Task requirements: Only the lines from the one that includes "This screenshot has width=452, height=450." through the last line below belong in the reply, copied exactly and without pictures.

(Data items)
───

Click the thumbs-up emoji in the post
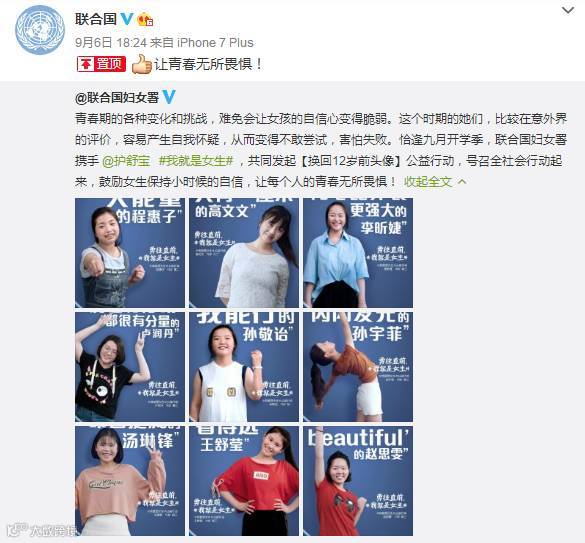This screenshot has width=585, height=543. [141, 64]
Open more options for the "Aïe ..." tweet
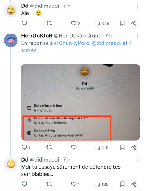144x191 pixels. pyautogui.click(x=137, y=6)
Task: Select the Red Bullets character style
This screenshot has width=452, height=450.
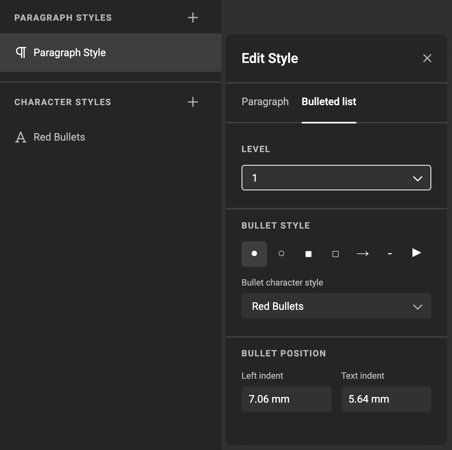Action: click(x=59, y=137)
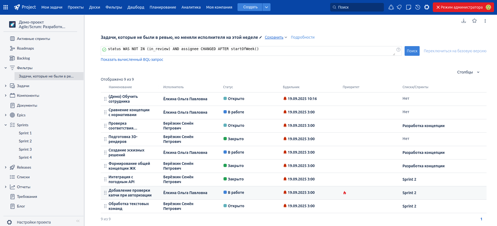Image resolution: width=497 pixels, height=226 pixels.
Task: Open recent history clock icon
Action: point(417,7)
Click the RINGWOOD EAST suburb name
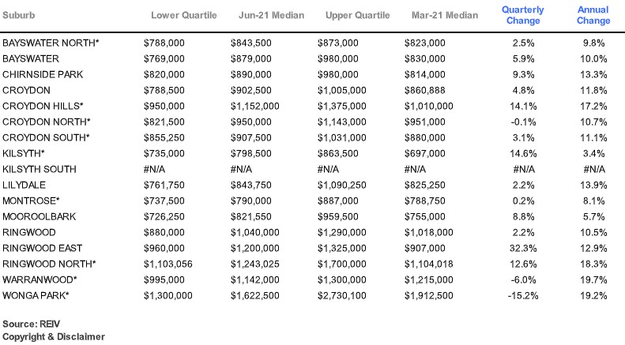The height and width of the screenshot is (345, 625). click(41, 247)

───

Answer to the problem:
This screenshot has width=452, height=450.
Action: click(x=59, y=137)
Image resolution: width=497 pixels, height=226 pixels.
Task: Open recent history clock icon
Action: point(417,7)
Click the RINGWOOD EAST suburb name
The height and width of the screenshot is (345, 625). click(41, 247)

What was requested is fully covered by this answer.